Natasha was in good shape before—as all cosmonauts must be—but her strength has been starved out of her. Hard labor takes its toll on the body.

Symptoms are cataloged as diligently as her previous health journals were, lines written in without pen or paper, just the mental tallying of all her body’s failings. Brittle hair snaps when she runs a hand through it. She shivers in cold even during the oppressive heat of the sun’s peak. Dizzy spells are common, black creeping into the edges of her vision. In the mines, the blackness is so great that she can’t tell the spells from normal consciousness, can’t distinguish the gnawing of hunger from the strain of overtaxed muscles.

If the artificial cold of her starved body is taxing, it is nothing compared to the all-encompassing freeze that night brings. The icy wind is sharp enough to cut bone. Even the still air is cold enough to burn the sensation from her skin.

Diana runs warm.

All the kids caught onto that one fairly quick, so they sleep cozied up to her gentle warmth. A space heater twice over. Natasha is too tired to appreciate the humor of it.

She lies down, flat on her back. Once Diana is done with her helping, she curls up next to her. She drags Natasha into her arms, hordes of alien children wriggling into every small gap so as to be pressed to the Amazon’s eternally sun-soaked skin. Natasha, by nature of being Diana’s primary target in bedsharing, is the one who benefits the most from her friend’s heat. A decision made not of sentiment, but logic. Diana has seen her at dawn, the dangerously blue lips and fingers she cannot even twitch.

There is no moon on Hope’s End.

It’s fitting—pitch black and unseeing, the dark is as oppressive as the day. Diana glows, invisible and the center of the universe, the heat source they all orbit around. The hope source.

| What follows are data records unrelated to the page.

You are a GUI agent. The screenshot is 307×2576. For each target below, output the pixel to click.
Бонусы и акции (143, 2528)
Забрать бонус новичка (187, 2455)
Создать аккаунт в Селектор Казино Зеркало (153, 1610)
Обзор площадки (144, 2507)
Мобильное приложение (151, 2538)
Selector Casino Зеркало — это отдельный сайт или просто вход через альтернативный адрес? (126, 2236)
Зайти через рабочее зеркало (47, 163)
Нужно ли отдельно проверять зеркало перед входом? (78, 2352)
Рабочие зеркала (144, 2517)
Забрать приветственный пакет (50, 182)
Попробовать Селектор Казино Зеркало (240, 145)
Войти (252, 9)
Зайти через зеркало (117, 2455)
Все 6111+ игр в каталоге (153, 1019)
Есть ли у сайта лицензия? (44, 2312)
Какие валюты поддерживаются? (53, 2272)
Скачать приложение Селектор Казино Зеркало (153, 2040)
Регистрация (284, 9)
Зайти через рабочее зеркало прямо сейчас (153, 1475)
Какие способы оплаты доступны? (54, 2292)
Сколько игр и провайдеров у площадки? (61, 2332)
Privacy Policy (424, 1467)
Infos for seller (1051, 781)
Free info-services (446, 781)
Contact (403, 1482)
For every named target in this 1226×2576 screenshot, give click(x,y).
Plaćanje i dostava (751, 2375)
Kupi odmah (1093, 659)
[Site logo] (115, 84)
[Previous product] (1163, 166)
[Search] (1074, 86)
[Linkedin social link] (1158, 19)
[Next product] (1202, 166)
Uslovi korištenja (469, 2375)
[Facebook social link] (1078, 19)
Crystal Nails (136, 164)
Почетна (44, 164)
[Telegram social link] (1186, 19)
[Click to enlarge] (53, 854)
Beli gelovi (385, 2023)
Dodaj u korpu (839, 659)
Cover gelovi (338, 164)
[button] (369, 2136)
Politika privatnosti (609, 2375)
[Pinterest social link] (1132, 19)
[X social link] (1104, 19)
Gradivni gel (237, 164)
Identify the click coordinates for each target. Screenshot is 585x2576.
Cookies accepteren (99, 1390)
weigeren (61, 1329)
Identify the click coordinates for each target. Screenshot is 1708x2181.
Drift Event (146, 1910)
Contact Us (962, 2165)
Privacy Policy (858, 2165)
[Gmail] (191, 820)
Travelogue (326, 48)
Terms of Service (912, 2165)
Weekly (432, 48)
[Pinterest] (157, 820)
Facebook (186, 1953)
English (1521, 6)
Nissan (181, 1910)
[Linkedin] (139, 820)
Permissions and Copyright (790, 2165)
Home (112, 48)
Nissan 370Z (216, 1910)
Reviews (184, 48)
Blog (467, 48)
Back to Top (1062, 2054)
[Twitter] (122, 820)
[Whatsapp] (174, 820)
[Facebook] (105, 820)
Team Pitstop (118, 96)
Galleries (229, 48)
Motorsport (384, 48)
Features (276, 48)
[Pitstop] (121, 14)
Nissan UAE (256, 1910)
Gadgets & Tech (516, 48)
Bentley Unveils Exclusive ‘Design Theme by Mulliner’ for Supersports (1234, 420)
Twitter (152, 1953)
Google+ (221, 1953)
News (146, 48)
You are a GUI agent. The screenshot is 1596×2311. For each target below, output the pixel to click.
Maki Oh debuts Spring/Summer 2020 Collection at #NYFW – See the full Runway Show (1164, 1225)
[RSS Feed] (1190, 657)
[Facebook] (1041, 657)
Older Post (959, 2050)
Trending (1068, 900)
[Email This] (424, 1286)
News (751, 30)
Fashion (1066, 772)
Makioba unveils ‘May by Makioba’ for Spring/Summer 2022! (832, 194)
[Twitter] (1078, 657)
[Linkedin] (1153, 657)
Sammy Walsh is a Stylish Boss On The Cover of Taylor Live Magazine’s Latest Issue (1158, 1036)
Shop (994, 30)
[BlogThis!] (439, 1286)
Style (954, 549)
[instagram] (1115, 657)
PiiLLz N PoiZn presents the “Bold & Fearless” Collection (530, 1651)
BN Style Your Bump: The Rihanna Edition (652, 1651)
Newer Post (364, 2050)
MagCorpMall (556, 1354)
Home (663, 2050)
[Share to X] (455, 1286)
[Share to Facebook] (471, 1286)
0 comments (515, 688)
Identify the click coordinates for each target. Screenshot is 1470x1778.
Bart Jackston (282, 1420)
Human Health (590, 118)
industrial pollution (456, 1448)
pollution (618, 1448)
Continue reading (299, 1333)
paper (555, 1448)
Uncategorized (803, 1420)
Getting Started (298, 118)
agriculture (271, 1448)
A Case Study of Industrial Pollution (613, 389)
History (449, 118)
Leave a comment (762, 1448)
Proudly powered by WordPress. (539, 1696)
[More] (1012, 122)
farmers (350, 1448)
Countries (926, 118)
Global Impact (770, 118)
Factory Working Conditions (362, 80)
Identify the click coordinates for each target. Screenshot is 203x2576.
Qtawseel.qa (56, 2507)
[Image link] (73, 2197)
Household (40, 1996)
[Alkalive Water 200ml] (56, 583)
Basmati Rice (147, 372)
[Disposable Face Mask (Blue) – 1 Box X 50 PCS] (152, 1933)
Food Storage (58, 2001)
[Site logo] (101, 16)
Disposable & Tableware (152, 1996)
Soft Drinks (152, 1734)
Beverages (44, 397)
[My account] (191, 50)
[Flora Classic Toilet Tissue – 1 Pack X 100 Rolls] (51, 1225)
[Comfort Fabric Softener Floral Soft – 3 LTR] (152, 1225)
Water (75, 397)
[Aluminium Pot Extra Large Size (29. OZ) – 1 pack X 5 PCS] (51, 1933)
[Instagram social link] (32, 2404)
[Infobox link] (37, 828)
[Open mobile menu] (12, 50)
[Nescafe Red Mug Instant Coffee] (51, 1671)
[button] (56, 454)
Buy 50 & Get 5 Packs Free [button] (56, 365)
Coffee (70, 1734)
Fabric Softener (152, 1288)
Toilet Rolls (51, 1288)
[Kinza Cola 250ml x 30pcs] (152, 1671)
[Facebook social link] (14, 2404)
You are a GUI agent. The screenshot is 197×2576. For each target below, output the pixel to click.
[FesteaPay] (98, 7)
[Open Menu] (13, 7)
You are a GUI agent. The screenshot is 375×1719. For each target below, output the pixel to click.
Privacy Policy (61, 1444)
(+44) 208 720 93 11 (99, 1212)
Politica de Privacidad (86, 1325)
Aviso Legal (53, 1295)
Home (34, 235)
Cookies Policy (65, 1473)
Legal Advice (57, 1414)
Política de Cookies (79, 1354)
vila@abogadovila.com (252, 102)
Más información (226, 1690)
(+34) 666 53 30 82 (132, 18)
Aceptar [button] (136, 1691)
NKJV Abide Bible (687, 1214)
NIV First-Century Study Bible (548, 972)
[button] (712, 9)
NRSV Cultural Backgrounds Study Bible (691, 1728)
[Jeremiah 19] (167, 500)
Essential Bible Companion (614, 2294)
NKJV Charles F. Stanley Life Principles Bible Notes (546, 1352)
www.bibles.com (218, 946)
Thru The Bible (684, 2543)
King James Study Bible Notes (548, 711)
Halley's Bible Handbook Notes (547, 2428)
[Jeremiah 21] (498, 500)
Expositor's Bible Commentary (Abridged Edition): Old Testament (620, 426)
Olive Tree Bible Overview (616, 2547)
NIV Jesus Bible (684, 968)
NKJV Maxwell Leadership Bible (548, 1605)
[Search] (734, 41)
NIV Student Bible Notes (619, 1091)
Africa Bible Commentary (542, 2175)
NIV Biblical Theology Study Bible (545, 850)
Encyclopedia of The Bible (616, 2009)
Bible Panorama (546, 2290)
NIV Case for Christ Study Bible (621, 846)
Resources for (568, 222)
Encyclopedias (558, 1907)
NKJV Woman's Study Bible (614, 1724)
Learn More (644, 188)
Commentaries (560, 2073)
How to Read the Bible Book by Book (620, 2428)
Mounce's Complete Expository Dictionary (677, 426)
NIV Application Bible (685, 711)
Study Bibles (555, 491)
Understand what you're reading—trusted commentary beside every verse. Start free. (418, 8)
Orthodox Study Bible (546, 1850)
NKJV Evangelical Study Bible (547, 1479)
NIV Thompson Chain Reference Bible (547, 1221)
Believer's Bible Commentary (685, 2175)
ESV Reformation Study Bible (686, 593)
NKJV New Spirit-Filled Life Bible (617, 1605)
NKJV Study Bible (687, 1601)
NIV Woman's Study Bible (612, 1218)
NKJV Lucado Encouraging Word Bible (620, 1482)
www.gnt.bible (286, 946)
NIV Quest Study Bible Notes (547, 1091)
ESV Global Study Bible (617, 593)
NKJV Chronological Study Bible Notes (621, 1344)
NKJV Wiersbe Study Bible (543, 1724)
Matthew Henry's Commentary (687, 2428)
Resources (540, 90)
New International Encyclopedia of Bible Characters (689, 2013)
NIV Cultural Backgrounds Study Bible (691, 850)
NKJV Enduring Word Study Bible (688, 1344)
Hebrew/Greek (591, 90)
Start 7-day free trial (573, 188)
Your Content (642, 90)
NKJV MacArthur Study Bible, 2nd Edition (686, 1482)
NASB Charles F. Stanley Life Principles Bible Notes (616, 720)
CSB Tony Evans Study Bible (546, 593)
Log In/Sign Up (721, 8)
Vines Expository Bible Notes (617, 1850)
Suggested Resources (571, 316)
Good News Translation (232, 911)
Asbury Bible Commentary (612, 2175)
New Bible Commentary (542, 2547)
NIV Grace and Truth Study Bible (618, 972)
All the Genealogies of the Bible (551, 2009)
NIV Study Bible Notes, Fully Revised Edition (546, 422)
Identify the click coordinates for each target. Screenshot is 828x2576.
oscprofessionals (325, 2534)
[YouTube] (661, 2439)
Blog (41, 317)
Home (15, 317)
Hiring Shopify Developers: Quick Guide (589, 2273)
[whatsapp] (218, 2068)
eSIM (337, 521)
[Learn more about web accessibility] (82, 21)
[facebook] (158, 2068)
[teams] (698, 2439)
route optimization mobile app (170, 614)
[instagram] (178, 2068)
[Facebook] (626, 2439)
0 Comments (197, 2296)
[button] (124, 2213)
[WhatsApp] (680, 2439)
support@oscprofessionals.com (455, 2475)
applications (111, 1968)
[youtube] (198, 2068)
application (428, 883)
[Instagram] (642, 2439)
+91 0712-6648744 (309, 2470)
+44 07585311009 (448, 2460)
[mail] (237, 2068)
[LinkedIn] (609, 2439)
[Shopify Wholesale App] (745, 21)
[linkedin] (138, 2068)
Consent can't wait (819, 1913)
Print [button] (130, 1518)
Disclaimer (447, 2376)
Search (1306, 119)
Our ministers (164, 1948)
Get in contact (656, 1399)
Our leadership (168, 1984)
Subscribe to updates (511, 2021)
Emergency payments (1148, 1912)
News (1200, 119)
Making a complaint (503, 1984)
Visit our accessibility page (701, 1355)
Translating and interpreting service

Natasha treasures her memories of moonlight. What she wouldn’t give to be able to look upon Diana in sleeping, to witness her at peace, face not reflecting the troubles around her.

Alas.

The one benefit of the dead-moon sky is how visible the scant few other light sources are, celestial carpet clear as lights-out in her ship.

She knows several acclaimed astronomers who would kill for such a view.

The stars are so different here.

On nights when she has the strength, she maps them in the dust, tries to hold the configurations in her head. There is science in the suffering, and she is at her core an explorer, walking where no other human has walked before—even if that walking is done in chains.

Tonight she is scraped bare, the bones of her picked clean by the grueling hours of work. Anything she tries to learn now will slide out of her mind before dawn.

Tonight, the stars blur when she blinks, silver streaks burning behind her eyelids.

Tonight, Natasha sleeps.

Notes:

I do think it is vitally important that you know that in my drafts the last line was Tonight, Natasha sleeps/suffers. and I decided on sleep ten minutes before posting.

I regret to inform you that I do find William Messner-Loebs' alien grimdark angstworld somewhat compelling. I also took away the three moon thing. To stay on theme.